Stephanie Woollard founded grass-roots social enterprise Seven Women in 2006 while studying a Bachelor of International Development at La Trobe University.
Two years earlier, Stephanie had met seven marginalised and isolated women in Nepal who were unable to earn an income because their disabilities denied them access to training and employment opportunities.
"As I got to know the women and hear their stories, I realised that they were all physically disabled in some way and learnt about the stigma that’s attached with disability in Nepal," Stephanie says.
Stephanie’s passion and determination resulted in the creation of Seven Women. Through her persistence, the organisation has grown over the last ten years from a simple arrangement with seven women to the establishment of four centres in Nepal.

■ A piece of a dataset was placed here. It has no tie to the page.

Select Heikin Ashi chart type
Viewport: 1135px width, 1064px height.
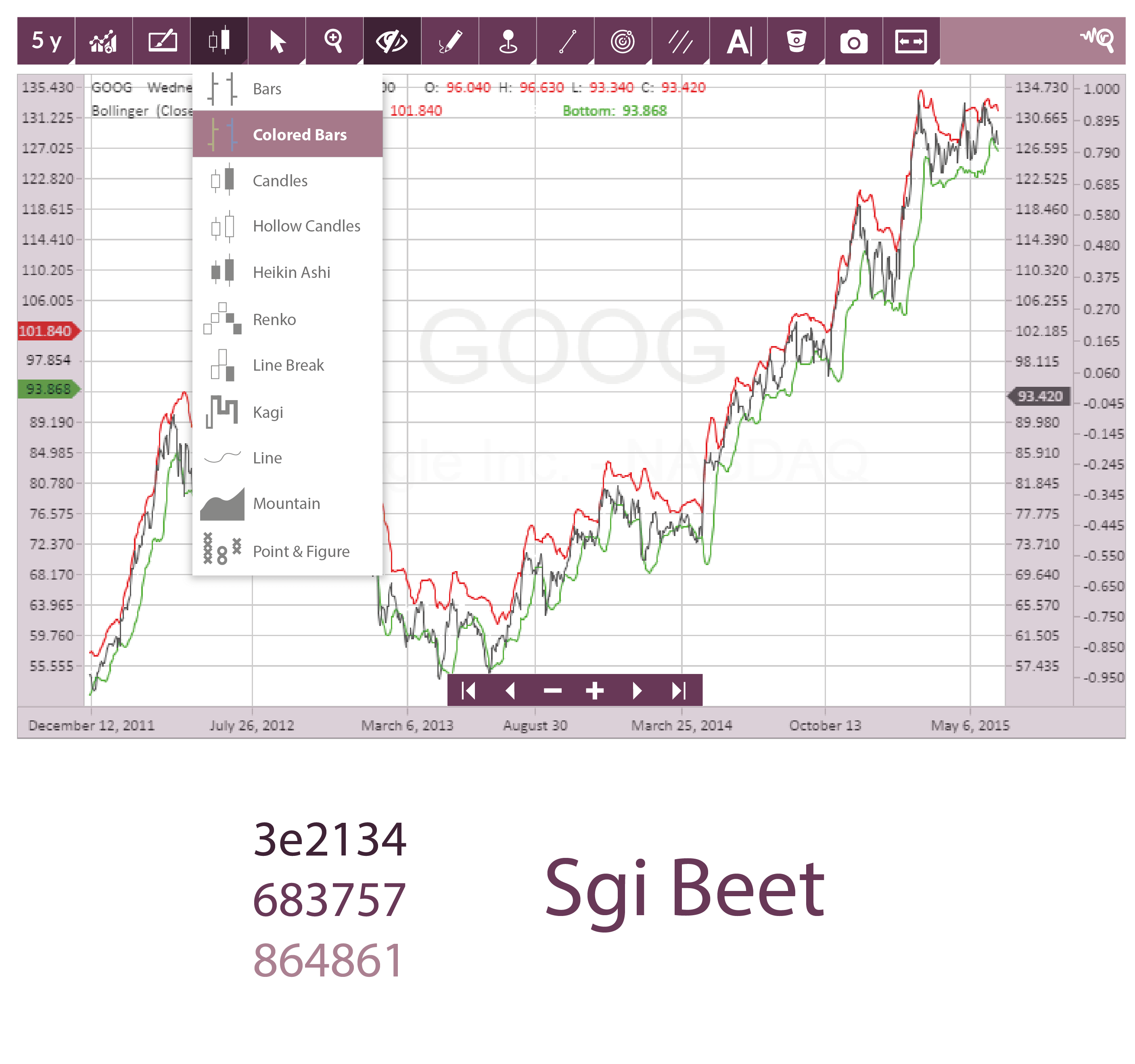point(291,273)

“For the first two-three years, the quality of the products were improving and improving and we now sell wholesale to over 120 shops in Australia. So we’ve gone from seven women in the beginning to now … being able to impact the lives of over 5000 women in our Seven Women programs."
Stephanie says she received "huge support" from the students of La Trobe in the early days of Seven Women.
"I remember the women in their first training made the first 12-13 items and I packed them in my suitcase with the plan to sell them here and fund raise to build them a proper place to live," she says.
"Over that 12 months, I was able to recruit a large group of students to every Monday stand on the stall in the Agora and help me to sell the products to raise money for the women in Nepal."
Seven Women’s links with La Trobe remain. It is now a student club incorporated through the Student Union.
Stephanie believes La Trobe played a considerable role in impacting her attitude for change.
Studying International Development at La Trobe really enhanced my sense of social justice and wanting to make a difference in the world
- "That really complemented my hands-on experience with Seven Women in Nepal and creating a development organisation from the ground up."
In 2011, Stephanie established Hands on Development, which runs study tours to Nepal. Participants visit a range of organisations, including those working with Seven Women. The purpose of these tours is to inspire participants to become change makers.
In 2019, Stephanie was deservedly awarded the Medal of the Order of Australia (OAM) for her philanthropy and humanitarian work in Nepal.